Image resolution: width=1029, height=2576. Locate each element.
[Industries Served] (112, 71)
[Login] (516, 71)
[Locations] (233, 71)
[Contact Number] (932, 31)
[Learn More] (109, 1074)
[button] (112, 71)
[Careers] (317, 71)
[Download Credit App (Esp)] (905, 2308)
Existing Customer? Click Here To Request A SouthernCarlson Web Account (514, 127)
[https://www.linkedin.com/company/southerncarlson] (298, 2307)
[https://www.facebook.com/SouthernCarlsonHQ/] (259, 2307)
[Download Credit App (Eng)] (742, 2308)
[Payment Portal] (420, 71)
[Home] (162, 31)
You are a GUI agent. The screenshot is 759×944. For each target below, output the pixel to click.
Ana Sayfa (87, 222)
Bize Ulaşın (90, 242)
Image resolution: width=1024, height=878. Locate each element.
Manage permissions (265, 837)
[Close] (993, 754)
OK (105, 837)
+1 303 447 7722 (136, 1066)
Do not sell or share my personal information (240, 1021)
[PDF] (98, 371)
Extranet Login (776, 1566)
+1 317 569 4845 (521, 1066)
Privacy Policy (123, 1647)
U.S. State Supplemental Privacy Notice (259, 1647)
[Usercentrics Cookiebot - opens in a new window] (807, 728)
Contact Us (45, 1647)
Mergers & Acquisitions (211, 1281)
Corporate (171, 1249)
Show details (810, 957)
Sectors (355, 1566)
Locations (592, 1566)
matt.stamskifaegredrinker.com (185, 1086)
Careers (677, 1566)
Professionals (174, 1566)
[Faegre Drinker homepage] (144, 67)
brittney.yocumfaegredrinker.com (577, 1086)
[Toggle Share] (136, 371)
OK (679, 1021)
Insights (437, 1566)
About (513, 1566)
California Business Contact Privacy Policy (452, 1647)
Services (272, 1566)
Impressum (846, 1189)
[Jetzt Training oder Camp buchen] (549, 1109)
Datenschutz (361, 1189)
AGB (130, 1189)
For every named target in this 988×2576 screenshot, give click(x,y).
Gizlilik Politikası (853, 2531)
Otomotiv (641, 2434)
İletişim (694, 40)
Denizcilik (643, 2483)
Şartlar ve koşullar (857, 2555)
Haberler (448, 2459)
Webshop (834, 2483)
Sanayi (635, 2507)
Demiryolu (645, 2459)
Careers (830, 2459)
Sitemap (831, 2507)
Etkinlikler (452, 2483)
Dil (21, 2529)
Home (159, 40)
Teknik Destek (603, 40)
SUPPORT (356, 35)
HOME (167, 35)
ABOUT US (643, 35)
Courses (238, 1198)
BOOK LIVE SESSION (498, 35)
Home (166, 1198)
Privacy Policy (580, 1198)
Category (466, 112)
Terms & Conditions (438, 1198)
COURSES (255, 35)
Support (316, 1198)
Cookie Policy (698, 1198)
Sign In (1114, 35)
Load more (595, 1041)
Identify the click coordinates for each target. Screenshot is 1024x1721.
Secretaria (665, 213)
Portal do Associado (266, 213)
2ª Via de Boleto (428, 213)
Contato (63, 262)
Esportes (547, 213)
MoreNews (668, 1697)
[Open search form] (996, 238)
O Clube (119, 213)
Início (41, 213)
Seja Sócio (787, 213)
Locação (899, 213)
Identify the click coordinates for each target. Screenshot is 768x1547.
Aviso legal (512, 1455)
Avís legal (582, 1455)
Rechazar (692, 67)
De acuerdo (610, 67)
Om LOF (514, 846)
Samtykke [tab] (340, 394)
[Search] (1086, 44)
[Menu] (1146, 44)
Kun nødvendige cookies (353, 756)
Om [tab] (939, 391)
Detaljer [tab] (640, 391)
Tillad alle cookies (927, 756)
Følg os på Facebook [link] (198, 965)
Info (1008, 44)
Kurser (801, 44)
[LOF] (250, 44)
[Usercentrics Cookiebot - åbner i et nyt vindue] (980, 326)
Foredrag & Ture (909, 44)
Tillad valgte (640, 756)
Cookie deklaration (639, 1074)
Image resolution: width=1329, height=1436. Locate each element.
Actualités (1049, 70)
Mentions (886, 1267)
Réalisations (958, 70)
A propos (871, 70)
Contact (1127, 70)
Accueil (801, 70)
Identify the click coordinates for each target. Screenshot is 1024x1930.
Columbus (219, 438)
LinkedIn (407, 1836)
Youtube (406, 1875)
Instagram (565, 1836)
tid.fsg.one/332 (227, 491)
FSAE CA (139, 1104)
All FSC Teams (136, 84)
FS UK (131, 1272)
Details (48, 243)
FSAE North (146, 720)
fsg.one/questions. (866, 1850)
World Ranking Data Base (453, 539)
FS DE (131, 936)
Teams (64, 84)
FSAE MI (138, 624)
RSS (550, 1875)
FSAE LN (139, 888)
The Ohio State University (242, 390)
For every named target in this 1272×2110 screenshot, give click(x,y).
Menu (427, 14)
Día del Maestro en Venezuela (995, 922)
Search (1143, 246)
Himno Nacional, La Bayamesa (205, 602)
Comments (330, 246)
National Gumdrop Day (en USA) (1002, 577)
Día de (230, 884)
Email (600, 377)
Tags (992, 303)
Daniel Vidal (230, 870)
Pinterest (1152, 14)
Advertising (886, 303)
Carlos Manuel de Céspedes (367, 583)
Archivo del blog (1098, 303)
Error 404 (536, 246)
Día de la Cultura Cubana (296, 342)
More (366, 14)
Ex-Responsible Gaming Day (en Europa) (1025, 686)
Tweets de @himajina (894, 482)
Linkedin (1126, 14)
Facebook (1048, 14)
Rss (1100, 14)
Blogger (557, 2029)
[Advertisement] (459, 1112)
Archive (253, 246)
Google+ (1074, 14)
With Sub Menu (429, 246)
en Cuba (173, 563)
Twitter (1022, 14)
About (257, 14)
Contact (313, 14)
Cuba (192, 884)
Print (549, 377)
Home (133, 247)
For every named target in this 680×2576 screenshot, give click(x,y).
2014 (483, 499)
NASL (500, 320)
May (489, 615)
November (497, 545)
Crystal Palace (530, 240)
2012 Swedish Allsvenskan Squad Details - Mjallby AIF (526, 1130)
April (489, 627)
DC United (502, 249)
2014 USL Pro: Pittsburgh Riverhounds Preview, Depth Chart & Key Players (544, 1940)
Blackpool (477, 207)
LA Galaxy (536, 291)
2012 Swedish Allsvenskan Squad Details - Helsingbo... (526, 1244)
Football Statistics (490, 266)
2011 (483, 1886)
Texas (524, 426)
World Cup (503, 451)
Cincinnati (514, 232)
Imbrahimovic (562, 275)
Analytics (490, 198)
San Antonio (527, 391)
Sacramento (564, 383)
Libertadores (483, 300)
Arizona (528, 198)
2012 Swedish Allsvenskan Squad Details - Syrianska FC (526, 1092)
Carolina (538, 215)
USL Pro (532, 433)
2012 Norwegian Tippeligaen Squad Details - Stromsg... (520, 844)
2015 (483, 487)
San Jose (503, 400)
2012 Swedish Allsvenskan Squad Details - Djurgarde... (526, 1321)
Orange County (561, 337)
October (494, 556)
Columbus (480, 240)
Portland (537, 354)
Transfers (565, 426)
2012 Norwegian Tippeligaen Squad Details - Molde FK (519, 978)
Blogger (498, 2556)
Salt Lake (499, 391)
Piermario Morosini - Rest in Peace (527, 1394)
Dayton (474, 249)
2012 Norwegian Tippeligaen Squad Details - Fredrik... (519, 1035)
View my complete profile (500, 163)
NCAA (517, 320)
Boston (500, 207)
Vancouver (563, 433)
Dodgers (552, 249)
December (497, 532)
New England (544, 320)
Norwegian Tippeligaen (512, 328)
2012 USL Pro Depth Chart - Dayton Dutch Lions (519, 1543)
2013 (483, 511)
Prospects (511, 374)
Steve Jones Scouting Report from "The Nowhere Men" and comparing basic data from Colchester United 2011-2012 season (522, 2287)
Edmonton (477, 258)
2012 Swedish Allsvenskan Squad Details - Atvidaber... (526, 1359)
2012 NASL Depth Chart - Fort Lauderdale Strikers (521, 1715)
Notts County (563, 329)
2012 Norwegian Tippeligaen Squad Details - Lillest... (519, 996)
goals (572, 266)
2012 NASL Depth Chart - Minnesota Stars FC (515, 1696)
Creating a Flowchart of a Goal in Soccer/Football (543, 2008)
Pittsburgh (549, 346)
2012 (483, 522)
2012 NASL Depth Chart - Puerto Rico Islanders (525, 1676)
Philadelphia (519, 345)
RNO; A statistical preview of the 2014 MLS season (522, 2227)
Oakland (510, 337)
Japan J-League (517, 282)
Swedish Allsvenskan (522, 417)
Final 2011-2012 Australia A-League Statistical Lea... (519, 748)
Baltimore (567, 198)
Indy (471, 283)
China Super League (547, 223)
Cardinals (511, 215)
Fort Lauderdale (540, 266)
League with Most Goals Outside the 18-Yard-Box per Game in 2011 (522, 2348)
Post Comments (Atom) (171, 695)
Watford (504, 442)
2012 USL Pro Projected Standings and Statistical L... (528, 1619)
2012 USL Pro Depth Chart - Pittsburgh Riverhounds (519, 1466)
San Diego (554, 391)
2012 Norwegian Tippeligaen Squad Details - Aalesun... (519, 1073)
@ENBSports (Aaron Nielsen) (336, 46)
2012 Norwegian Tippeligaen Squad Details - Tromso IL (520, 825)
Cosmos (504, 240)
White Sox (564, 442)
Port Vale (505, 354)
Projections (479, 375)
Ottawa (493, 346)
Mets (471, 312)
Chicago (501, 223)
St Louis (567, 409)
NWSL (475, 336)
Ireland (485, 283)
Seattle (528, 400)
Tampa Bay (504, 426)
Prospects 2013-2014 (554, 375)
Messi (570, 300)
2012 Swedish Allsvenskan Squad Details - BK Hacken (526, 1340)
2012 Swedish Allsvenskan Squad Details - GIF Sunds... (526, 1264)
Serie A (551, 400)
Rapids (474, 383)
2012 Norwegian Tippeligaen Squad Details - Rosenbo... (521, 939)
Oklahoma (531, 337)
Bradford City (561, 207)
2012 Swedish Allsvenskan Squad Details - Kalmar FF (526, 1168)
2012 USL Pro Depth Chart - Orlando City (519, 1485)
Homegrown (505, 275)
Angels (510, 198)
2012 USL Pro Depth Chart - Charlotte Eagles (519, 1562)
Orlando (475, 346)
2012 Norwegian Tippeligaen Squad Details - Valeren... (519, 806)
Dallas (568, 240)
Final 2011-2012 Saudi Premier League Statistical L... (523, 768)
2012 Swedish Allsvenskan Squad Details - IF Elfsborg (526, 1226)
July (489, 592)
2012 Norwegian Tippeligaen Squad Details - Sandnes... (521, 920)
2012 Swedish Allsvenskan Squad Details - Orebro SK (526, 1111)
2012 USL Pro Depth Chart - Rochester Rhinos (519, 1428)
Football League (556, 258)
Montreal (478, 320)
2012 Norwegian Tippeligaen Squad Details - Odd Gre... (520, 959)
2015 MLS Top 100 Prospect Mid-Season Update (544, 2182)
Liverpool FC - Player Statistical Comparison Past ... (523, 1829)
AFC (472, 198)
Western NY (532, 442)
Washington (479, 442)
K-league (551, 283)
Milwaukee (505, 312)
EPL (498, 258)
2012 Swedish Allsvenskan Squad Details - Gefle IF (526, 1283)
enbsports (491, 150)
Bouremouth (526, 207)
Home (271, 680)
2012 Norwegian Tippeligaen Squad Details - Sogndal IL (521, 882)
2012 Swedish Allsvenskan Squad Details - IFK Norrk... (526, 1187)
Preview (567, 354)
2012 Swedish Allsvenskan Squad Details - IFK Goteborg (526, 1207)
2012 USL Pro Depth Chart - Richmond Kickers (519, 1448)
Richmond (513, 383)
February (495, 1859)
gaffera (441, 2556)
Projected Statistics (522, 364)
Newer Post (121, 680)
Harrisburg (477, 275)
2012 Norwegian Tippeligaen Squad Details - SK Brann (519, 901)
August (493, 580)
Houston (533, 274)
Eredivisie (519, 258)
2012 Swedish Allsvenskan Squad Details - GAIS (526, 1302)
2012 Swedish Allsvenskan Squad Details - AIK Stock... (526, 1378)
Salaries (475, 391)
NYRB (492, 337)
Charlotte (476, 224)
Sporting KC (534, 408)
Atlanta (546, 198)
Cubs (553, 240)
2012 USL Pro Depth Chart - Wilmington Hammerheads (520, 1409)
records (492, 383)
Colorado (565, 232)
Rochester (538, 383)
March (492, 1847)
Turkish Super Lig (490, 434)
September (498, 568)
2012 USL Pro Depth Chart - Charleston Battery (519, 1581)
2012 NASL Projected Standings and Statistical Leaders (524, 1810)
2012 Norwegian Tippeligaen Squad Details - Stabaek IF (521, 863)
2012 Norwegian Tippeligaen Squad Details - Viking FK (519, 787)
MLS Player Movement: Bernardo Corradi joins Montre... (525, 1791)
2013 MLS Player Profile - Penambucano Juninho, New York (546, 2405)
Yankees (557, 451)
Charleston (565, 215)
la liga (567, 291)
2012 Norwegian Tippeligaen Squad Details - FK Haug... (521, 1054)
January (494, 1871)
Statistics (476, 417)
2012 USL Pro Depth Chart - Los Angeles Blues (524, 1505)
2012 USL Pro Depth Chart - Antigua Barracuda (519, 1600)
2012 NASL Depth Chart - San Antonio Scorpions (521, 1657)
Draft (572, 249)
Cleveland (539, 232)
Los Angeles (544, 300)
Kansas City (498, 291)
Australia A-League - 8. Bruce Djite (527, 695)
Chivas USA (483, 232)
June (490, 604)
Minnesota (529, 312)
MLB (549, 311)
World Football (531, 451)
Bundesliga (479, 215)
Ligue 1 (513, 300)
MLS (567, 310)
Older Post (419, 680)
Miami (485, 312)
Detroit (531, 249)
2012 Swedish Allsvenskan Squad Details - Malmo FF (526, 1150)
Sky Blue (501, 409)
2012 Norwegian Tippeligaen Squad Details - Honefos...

◇ ◇ ◇ ◇ ◇ ◇ ◇

■ **Set task**
Render the data above, from its first line through the line containing "Bize Ulaşın (90, 242)" (both included), as a Markdown table with the columns Row and Data line. Give each line its own numbered row and leave out any blank lines.

■ **Response to this task**
| Row | Data line |
|---|---|
| 1 | Image resolution: width=1029, height=2576. Locate each element. |
| 2 | [Industries Served] (112, 71) |
| 3 | [Login] (516, 71) |
| 4 | [Locations] (233, 71) |
| 5 | [Contact Number] (932, 31) |
| 6 | [Learn More] (109, 1074) |
| 7 | [button] (112, 71) |
| 8 | [Careers] (317, 71) |
| 9 | [Download Credit App (Esp)] (905, 2308) |
| 10 | Existing Customer? Click Here To Request A SouthernCarlson Web Account (514, 127) |
| 11 | [https://www.linkedin.com/company/southerncarlson] (298, 2307) |
| 12 | [https://www.facebook.com/SouthernCarlsonHQ/] (259, 2307) |
| 13 | [Download Credit App (Eng)] (742, 2308) |
| 14 | [Payment Portal] (420, 71) |
| 15 | [Home] (162, 31) |
| 16 | You are a GUI agent. The screenshot is 759×944. For each target below, output the pixel to click. |
| 17 | Ana Sayfa (87, 222) |
| 18 | Bize Ulaşın (90, 242) |